§ What is required
Format each line of the listing below as a row in a Markdown table with two columns, No. and Entry, leaving out blank lines.

+===+

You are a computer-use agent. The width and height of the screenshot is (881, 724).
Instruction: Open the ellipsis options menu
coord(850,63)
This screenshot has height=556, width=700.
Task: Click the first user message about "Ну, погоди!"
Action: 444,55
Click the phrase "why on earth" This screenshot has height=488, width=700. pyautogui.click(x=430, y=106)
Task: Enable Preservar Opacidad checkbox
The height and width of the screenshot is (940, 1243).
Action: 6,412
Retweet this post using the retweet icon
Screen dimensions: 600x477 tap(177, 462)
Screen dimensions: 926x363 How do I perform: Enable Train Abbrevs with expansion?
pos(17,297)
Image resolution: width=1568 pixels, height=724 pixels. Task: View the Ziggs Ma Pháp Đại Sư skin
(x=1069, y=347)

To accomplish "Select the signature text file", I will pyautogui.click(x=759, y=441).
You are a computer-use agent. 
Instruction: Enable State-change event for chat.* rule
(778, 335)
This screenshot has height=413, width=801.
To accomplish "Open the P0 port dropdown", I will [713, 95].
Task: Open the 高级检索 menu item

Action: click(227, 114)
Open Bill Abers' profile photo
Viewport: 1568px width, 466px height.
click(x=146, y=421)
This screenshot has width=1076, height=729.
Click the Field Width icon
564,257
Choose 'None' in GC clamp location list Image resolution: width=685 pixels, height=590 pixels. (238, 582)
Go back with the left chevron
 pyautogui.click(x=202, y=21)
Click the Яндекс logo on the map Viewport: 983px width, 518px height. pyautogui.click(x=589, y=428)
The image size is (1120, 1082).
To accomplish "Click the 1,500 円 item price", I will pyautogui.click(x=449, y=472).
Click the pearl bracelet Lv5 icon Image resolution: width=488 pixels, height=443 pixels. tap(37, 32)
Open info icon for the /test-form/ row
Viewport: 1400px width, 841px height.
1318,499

+===+

§ Correct response
| No. | Entry |
|---|---|
| 1 | You are a computer-use agent. The width and height of the screenshot is (881, 724). |
| 2 | Instruction: Open the ellipsis options menu |
| 3 | coord(850,63) |
| 4 | This screenshot has height=556, width=700. |
| 5 | Task: Click the first user message about "Ну, погоди!" |
| 6 | Action: 444,55 |
| 7 | Click the phrase "why on earth" This screenshot has height=488, width=700. pyautogui.click(x=430, y=106) |
| 8 | Task: Enable Preservar Opacidad checkbox |
| 9 | The height and width of the screenshot is (940, 1243). |
| 10 | Action: 6,412 |
| 11 | Retweet this post using the retweet icon |
| 12 | Screen dimensions: 600x477 tap(177, 462) |
| 13 | Screen dimensions: 926x363 How do I perform: Enable Train Abbrevs with expansion? |
| 14 | pos(17,297) |
| 15 | Image resolution: width=1568 pixels, height=724 pixels. Task: View the Ziggs Ma Pháp Đại Sư skin |
| 16 | (x=1069, y=347) |
| 17 | To accomplish "Select the signature text file", I will pyautogui.click(x=759, y=441). |
| 18 | You are a computer-use agent.  |
| 19 | Instruction: Enable State-change event for chat.* rule |
| 20 | (778, 335) |
| 21 | This screenshot has height=413, width=801. |
| 22 | To accomplish "Open the P0 port dropdown", I will [713, 95]. |
| 23 | Task: Open the 高级检索 menu item |
| 24 | Action: click(227, 114) |
| 25 | Open Bill Abers' profile photo |
| 26 | Viewport: 1568px width, 466px height. |
| 27 | click(x=146, y=421) |
| 28 | This screenshot has width=1076, height=729. |
| 29 | Click the Field Width icon |
| 30 | 564,257 |
| 31 | Choose 'None' in GC clamp location list Image resolution: width=685 pixels, height=590 pixels. (238, 582) |
| 32 | Go back with the left chevron |
| 33 |  pyautogui.click(x=202, y=21) |
| 34 | Click the Яндекс logo on the map Viewport: 983px width, 518px height. pyautogui.click(x=589, y=428) |
| 35 | The image size is (1120, 1082). |
| 36 | To accomplish "Click the 1,500 円 item price", I will pyautogui.click(x=449, y=472). |
| 37 | Click the pearl bracelet Lv5 icon Image resolution: width=488 pixels, height=443 pixels. tap(37, 32) |
| 38 | Open info icon for the /test-form/ row |
| 39 | Viewport: 1400px width, 841px height. |
| 40 | 1318,499 |